その光景を見た沙月は何も言わずに走り去ってしまった。
「桜島! どうしてあんなこと言ったんだよ。沙月を勘違させたじゃないか」
と、怒鳴りつけるが、本人はどこ吹く風でケロッと様子で―――――。
「私は勘違いじゃなくて、本気でそうなるようにああ言ったんだよ」
悪びれもなくニコッと笑みを浮かべながら言ってくる。
「いったい、どういうつもりなんだ」
鋭い声で追及する。
「だってわたし、泰輝君のことがずっと好きだったの。だからどうして振り向いてほしくて――――」
さっきまでのおちゃらけた態度とは打って変わって今まで見たことがないくらい真剣な表情でそう訴えかけてくる。
「だからと言ってあんなこと許されるはずないだろ」という泰輝に野乃花はさらに驚きの発言をする。

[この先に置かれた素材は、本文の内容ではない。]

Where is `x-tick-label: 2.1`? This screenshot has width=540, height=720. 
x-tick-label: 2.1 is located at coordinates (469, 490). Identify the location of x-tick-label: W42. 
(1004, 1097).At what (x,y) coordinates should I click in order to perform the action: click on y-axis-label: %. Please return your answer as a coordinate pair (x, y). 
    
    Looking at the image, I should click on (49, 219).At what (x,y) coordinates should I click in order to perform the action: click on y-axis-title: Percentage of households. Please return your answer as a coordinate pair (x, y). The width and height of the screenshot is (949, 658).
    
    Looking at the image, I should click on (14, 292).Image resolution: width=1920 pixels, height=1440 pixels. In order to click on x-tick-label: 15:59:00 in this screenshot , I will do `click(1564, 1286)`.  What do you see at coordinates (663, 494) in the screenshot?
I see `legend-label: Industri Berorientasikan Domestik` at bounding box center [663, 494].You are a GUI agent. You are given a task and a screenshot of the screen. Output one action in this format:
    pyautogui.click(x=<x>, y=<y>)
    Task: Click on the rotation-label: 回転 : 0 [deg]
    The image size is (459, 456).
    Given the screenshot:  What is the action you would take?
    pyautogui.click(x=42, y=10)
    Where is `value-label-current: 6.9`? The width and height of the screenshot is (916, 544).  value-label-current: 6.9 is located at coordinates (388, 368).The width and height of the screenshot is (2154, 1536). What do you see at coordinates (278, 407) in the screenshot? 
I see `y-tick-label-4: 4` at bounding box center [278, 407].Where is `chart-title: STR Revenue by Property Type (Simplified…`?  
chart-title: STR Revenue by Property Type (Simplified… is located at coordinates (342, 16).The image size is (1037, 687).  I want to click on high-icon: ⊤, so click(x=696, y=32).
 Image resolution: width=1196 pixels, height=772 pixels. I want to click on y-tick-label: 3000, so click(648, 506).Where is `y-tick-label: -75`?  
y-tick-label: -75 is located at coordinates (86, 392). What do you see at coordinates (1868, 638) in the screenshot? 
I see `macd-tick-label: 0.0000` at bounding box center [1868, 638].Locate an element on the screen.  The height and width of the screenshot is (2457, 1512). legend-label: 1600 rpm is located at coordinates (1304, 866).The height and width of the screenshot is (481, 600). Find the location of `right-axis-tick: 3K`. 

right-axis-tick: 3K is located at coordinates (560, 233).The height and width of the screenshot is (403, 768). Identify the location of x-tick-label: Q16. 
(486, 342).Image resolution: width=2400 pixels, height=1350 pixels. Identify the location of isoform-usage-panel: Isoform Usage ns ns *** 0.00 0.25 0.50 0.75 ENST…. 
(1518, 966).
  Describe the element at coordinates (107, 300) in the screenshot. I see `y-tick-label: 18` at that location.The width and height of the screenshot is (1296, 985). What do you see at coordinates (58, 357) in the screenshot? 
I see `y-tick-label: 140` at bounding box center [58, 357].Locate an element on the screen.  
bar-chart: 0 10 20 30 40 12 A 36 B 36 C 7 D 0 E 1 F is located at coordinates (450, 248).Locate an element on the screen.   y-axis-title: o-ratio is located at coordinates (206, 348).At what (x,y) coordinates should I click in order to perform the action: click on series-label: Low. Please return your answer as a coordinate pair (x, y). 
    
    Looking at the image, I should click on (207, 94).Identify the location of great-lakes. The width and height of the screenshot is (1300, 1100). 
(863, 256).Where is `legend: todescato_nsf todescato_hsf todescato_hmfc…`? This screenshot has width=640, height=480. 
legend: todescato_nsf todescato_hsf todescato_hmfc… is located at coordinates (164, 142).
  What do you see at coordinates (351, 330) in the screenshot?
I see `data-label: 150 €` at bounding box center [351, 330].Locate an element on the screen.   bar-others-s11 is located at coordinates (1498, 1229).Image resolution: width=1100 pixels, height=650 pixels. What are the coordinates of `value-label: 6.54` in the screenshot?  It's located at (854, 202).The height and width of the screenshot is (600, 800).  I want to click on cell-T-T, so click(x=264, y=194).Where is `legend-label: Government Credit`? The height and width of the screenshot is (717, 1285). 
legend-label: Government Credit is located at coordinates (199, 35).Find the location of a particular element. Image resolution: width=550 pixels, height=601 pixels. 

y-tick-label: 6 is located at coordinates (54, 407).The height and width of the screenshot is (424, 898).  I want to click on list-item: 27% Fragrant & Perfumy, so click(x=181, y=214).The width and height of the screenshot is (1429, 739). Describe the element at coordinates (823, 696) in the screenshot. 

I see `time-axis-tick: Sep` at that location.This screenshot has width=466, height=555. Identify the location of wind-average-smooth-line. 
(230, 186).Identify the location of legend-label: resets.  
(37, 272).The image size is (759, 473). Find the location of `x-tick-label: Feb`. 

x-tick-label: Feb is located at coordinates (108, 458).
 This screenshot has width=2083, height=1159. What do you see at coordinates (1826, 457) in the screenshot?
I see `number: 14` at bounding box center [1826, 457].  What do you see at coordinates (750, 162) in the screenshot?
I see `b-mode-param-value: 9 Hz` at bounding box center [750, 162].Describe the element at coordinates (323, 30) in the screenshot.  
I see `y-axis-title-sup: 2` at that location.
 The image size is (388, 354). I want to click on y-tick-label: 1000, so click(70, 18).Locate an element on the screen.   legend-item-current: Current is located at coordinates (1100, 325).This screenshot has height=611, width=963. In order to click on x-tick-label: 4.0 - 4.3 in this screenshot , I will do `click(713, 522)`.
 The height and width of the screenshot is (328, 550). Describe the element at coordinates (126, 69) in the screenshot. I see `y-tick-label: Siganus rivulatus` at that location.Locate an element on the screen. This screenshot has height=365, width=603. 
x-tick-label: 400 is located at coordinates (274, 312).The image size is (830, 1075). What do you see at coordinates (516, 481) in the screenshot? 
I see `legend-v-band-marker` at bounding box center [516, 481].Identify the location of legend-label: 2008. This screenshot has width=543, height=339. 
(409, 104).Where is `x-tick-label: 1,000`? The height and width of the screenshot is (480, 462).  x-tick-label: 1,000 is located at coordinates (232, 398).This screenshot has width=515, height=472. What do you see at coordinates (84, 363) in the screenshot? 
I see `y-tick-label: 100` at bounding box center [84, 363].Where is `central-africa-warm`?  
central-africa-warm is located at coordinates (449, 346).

「でもどのみち泰輝君のことは狙っていたからさぁ、いずれはこうなる運命だったんだよ。きっと…………」
なぜか、決定事項のような口ぶりで話す野乃花。
「お前…………まさか初めからそのつもりで―――――」
絶句する泰輝に向かって野乃花はまたしても驚きの発言をする。
「ねぇ泰輝君…………沙月なんかと別れてさぁ、私と付き合ってよ」
(何を言っているんだこの女は、友達の彼氏を誘惑するなんて気は確かなのか?)
彼女の常軌を逸した行動に驚きを通り越してもはや呆れている泰輝。
しかしそんなことはお構いなしにと言わんばかりに野乃花はどんどん迫ってくる。
「…………いい加減してくれ!! 知らなかったよ。桜島がこんな不潔な人間だったとは――――こんなことして沙月に申し訳なくないのか?」
興奮気味に捲し立てる泰輝を見た野乃花は「…………っは!? そんなことどうでもいいに決まってんじゃん。だってこうすれば今までの男はみんな墜ちてきたんだから…………」
まるで同一人物とは思えない発言のオンパレードに強い嫌悪感とおぞましさを感じる。いくら後悔しようと怒ってしまったことはやり直すことはできない。
自責の念に駆られながら立ち尽くすことしかできない泰輝だった。